But the €300,000 ‘fee’ for the four agreed at one meeting was not the end of the story.
On another occasion, Vergas also asked €50,000 as a donation for AEP, a Paphos football club. In addition, Vergas asked Chimarides – and got – €10,000 to fund concerts by two popular Greek musical artists – Yiannis Ploutarchos and Sakis Rouvas.
Chimarides said he also forked out cash for an opera performance. Most of the time, Vergas did not issue him a receipt.
Vergas did not stop there. In another instance, the now-disgraced former mayor wanted €30,000 for his sister-in-law, who was having health issues. Chimarides told the court he suspected at the time that Vergas was pocketing the cash.
Beyond that, Vergas asked for €45,000, supposedly to donate to a charitable institution in Greece. Again Chimarides obliged, but got no receipt.
The witness claimed that Vergas and Malekkides were systematically blackmailing him.
According to Chimarides, at one point a dispute arose between himself and Vergas and Malekkides over construction works that were ongoing in Yeroskipou.
For these works, his company wanted to be reimbursed to the tune of 750,000 Cypriot pounds (€1.275m). In the end, they settled on 680,000 Cypriot pounds.
So intense was the disagreement with Vergas and Malekkides, Chimarides said, that on one occasion he felt threatened.
Specifically, during a heated discussion, Vergas asked Chimarides where he lived. According to Chimarides, he perceived this question as a veiled threat.
During cross-examination, Michaelides’ defence attorney put it to the witness that he intended to use the €300,000 he had obtained from his company for the four – Vergas, Malekkides, Michaelides and Efstathiou – to rebuild a residence in England for his [Chimarides’] own benefit.

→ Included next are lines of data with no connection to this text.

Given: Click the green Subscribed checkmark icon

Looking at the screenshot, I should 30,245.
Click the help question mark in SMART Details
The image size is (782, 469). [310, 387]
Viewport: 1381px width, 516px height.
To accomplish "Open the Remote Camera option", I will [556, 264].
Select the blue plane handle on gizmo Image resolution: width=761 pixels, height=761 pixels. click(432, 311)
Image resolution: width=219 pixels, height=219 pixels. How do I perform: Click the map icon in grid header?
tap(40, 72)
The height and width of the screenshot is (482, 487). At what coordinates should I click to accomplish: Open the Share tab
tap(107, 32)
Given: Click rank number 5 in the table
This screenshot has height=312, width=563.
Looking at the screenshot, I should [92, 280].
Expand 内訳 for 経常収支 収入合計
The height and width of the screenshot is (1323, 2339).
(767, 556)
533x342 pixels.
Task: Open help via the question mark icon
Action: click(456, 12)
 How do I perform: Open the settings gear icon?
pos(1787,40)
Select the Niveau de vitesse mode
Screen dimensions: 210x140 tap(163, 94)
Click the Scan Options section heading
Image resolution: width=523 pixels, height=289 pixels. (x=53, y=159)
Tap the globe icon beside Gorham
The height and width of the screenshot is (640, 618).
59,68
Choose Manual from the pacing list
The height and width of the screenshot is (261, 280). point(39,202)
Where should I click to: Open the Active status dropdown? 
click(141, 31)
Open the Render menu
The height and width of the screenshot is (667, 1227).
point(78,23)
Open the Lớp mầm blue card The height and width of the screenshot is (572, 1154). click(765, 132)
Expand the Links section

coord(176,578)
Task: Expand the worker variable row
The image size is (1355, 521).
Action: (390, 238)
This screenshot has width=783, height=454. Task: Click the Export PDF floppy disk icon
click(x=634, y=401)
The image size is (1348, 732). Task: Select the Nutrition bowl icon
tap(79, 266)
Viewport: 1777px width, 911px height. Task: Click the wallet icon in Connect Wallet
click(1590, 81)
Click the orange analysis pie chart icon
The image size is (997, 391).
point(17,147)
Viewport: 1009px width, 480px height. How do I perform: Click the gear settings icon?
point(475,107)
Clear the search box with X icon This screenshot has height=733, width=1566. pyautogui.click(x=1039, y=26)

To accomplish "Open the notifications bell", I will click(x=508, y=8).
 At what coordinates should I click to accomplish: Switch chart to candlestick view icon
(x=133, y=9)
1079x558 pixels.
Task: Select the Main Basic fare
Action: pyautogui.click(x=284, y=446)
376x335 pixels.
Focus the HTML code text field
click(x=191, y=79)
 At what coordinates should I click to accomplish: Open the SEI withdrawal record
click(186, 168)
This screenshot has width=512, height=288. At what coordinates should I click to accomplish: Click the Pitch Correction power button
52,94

Chimarides rejected the imputation.
Efstathiou’s lawyer sought to discredit Chimarides, noting that bribing officials is a crime and that, knowing this, Chimarides had cut a deal with police to testify for the prosecution in order to save his own skin.
The attorney also cast doubt on whether Chimarides actually visited Efstathiou’s office where he alleges to have paid off the former municipal councillor.
Responding to another question, Chimarides conceded that Esftathiou’s name was not mentioned during the meeting he had with Vergas and Malekkides, where the ‘fee’ for the four was apparently set at €300,000.
On trial are Michaelides, Efstathiou, EDEK MP and former Paphos mayor Fidias Sarikas, AKEL municipal councillor Yiorgos Shailis and former municipal councillor Vasos Vasiliou.
All five face charges of bribery, corruption, and conspiracy. The defendants have posted bond and have been placed on a stop list.
The next hearings in the trial have been scheduled for January 19 and January 28.
Efstathiou, 65, was named by Vergas in connection with the sewerage board scandal.
In February last year, Vergas and Malekkides were each sentenced to six years in jail, having been found guilty of receiving bribes, and money laundering.
The pair had been receiving kickbacks from construction companies in return for contracts.
The scam saddled the municipality, and subsequently the taxpayer, with extra costs due to often-unnecessary additional work on the sewerage project. The project came in some €40m over budget.